Word and element location data:
----

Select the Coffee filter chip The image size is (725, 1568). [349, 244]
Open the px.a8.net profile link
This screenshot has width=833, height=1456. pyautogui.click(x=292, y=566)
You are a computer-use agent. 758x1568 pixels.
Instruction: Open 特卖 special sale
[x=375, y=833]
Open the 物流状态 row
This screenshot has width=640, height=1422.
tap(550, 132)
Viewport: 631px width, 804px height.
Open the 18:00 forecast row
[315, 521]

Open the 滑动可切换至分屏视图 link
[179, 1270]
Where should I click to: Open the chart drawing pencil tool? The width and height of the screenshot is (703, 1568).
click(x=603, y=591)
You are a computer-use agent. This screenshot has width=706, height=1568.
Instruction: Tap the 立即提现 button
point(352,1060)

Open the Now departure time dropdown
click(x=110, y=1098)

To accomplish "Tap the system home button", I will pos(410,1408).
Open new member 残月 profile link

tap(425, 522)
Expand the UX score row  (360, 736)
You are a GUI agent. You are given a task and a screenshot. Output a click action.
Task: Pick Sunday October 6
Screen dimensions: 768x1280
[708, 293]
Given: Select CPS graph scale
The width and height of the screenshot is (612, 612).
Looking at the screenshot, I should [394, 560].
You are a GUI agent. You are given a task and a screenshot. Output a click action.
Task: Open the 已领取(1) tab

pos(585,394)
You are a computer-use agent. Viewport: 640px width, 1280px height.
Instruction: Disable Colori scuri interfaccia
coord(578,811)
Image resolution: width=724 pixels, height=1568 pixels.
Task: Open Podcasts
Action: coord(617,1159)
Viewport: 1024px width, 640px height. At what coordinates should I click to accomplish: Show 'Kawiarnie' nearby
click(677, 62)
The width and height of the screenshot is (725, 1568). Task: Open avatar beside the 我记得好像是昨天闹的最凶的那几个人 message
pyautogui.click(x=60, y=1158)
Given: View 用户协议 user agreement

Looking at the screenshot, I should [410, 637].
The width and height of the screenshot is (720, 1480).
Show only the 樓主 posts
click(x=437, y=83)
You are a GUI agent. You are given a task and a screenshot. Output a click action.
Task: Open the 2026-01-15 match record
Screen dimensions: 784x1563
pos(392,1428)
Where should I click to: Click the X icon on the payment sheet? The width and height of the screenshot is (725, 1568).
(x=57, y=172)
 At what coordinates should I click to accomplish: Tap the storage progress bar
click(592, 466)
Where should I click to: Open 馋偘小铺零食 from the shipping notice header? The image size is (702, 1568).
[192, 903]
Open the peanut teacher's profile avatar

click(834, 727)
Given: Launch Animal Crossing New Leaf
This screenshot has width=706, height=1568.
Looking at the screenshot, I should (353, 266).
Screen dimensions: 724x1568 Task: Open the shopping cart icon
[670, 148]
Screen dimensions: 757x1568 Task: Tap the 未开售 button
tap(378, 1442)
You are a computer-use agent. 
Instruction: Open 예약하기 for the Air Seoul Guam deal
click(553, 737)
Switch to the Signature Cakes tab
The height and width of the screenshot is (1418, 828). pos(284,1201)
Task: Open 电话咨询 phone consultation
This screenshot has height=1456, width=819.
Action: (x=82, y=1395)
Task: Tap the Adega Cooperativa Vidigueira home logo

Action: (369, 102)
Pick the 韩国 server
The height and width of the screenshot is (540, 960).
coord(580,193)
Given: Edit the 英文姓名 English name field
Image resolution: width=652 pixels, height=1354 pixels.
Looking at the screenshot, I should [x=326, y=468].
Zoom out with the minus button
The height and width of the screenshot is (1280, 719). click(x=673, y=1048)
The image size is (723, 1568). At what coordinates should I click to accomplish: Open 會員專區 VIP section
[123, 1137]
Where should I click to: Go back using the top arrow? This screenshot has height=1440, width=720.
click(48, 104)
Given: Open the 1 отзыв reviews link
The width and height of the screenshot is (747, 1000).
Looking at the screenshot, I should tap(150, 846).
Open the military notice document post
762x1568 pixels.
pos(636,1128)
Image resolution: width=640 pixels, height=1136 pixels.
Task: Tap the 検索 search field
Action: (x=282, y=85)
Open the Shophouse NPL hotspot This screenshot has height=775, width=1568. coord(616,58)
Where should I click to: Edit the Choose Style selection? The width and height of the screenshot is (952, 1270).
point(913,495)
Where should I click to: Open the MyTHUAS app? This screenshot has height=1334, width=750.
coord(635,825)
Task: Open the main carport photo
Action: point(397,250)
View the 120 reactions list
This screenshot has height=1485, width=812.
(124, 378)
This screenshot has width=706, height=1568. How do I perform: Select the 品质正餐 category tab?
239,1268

----

Exercise prompt
Copy every row above line for line, with no changes.

Solution to this problem
Select the Coffee filter chip The image size is (725, 1568). [349, 244]
Open the px.a8.net profile link
This screenshot has width=833, height=1456. pyautogui.click(x=292, y=566)
You are a computer-use agent. 758x1568 pixels.
Instruction: Open 特卖 special sale
[x=375, y=833]
Open the 物流状态 row
This screenshot has width=640, height=1422.
tap(550, 132)
Viewport: 631px width, 804px height.
Open the 18:00 forecast row
[315, 521]

Open the 滑动可切换至分屏视图 link
[179, 1270]
Where should I click to: Open the chart drawing pencil tool? The width and height of the screenshot is (703, 1568).
click(x=603, y=591)
You are a computer-use agent. This screenshot has width=706, height=1568.
Instruction: Tap the 立即提现 button
point(352,1060)

Open the Now departure time dropdown
click(x=110, y=1098)

To accomplish "Tap the system home button", I will pos(410,1408).
Open new member 残月 profile link

tap(425, 522)
Expand the UX score row  (360, 736)
You are a GUI agent. You are given a task and a screenshot. Output a click action.
Task: Pick Sunday October 6
Screen dimensions: 768x1280
[708, 293]
Given: Select CPS graph scale
The width and height of the screenshot is (612, 612).
Looking at the screenshot, I should [394, 560].
You are a GUI agent. You are given a task and a screenshot. Output a click action.
Task: Open the 已领取(1) tab

pos(585,394)
You are a computer-use agent. Viewport: 640px width, 1280px height.
Instruction: Disable Colori scuri interfaccia
coord(578,811)
Image resolution: width=724 pixels, height=1568 pixels.
Task: Open Podcasts
Action: coord(617,1159)
Viewport: 1024px width, 640px height. At what coordinates should I click to accomplish: Show 'Kawiarnie' nearby
click(677, 62)
The width and height of the screenshot is (725, 1568). Task: Open avatar beside the 我记得好像是昨天闹的最凶的那几个人 message
pyautogui.click(x=60, y=1158)
Given: View 用户协议 user agreement

Looking at the screenshot, I should [410, 637].
The width and height of the screenshot is (720, 1480).
Show only the 樓主 posts
click(x=437, y=83)
You are a GUI agent. You are given a task and a screenshot. Output a click action.
Task: Open the 2026-01-15 match record
Screen dimensions: 784x1563
pos(392,1428)
Where should I click to: Click the X icon on the payment sheet? The width and height of the screenshot is (725, 1568).
(x=57, y=172)
 At what coordinates should I click to accomplish: Tap the storage progress bar
click(592, 466)
Where should I click to: Open 馋偘小铺零食 from the shipping notice header? The image size is (702, 1568).
[192, 903]
Open the peanut teacher's profile avatar

click(834, 727)
Given: Launch Animal Crossing New Leaf
This screenshot has width=706, height=1568.
Looking at the screenshot, I should (353, 266).
Screen dimensions: 724x1568 Task: Open the shopping cart icon
[670, 148]
Screen dimensions: 757x1568 Task: Tap the 未开售 button
tap(378, 1442)
You are a computer-use agent. 
Instruction: Open 예약하기 for the Air Seoul Guam deal
click(553, 737)
Switch to the Signature Cakes tab
The height and width of the screenshot is (1418, 828). pos(284,1201)
Task: Open 电话咨询 phone consultation
This screenshot has height=1456, width=819.
Action: (x=82, y=1395)
Task: Tap the Adega Cooperativa Vidigueira home logo

Action: (369, 102)
Pick the 韩国 server
The height and width of the screenshot is (540, 960).
coord(580,193)
Given: Edit the 英文姓名 English name field
Image resolution: width=652 pixels, height=1354 pixels.
Looking at the screenshot, I should [x=326, y=468].
Zoom out with the minus button
The height and width of the screenshot is (1280, 719). click(x=673, y=1048)
The image size is (723, 1568). At what coordinates should I click to accomplish: Open 會員專區 VIP section
[123, 1137]
Where should I click to: Go back using the top arrow? This screenshot has height=1440, width=720.
click(48, 104)
Given: Open the 1 отзыв reviews link
The width and height of the screenshot is (747, 1000).
Looking at the screenshot, I should tap(150, 846).
Open the military notice document post
762x1568 pixels.
pos(636,1128)
Image resolution: width=640 pixels, height=1136 pixels.
Task: Tap the 検索 search field
Action: (x=282, y=85)
Open the Shophouse NPL hotspot This screenshot has height=775, width=1568. coord(616,58)
Where should I click to: Edit the Choose Style selection? The width and height of the screenshot is (952, 1270).
point(913,495)
Where should I click to: Open the MyTHUAS app? This screenshot has height=1334, width=750.
coord(635,825)
Task: Open the main carport photo
Action: point(397,250)
View the 120 reactions list
This screenshot has height=1485, width=812.
(124, 378)
This screenshot has width=706, height=1568. How do I perform: Select the 品质正餐 category tab?
239,1268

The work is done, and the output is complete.